Enzyme-linked oligonucleotide assay (ELONA)16
Individual aptamers were biotinylated at the 5′ end as described above. For ELONA, microtiter plate wells were coated with integrin proteins by adding 50 μl protein solution (at 25 nM unless noted otherwise) and incubating at 4 °C for 37 hours. All subsequent steps were performed at room temperature. After incubation, we washed the plate once with 200 μl PBS supplemented with 0.05% Tween-20 (PBST buffer) and then blocked each well with 100 μl 1% BSA in PBST for 1 hour. We then washed the plate with 200 μl PBST three times, added 100 μl of biotinylated aptamers (at 10 nM unless otherwise noted) dissolved in PBST supplemented with 0.1% BSA (PBSTB buffer), and incubated for 1 hour.
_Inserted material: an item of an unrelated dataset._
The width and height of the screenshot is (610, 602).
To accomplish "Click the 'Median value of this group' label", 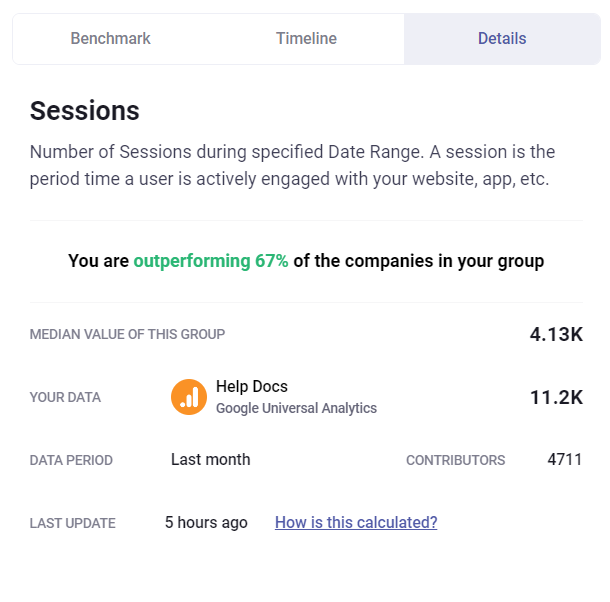I will click(x=128, y=334).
Next, we washed the plate three more times with 200 μl PBST, and added streptavidin-conjugated horseradish peroxidase (HRP) dissolved in 100 μl PBSTB buffer at 1:500 dilution. After 30 min incubation, we washed the plate five times and added the 2,2′-azino-bis(3-ethylbenzothiazoline-6-sulfonate) (ABTS) substrate. This substrate becomes oxidized by HRP to produce a blue-green color, which we measured with a Tecan plate reader at 405 nm wavelength (OD405). The ELONA test in serum was performed in a similar manner, except that the biotinylated aptamers were dissolved in 100 μl undiluted fetal bovine serum (FBS) instead of PBSTB buffer.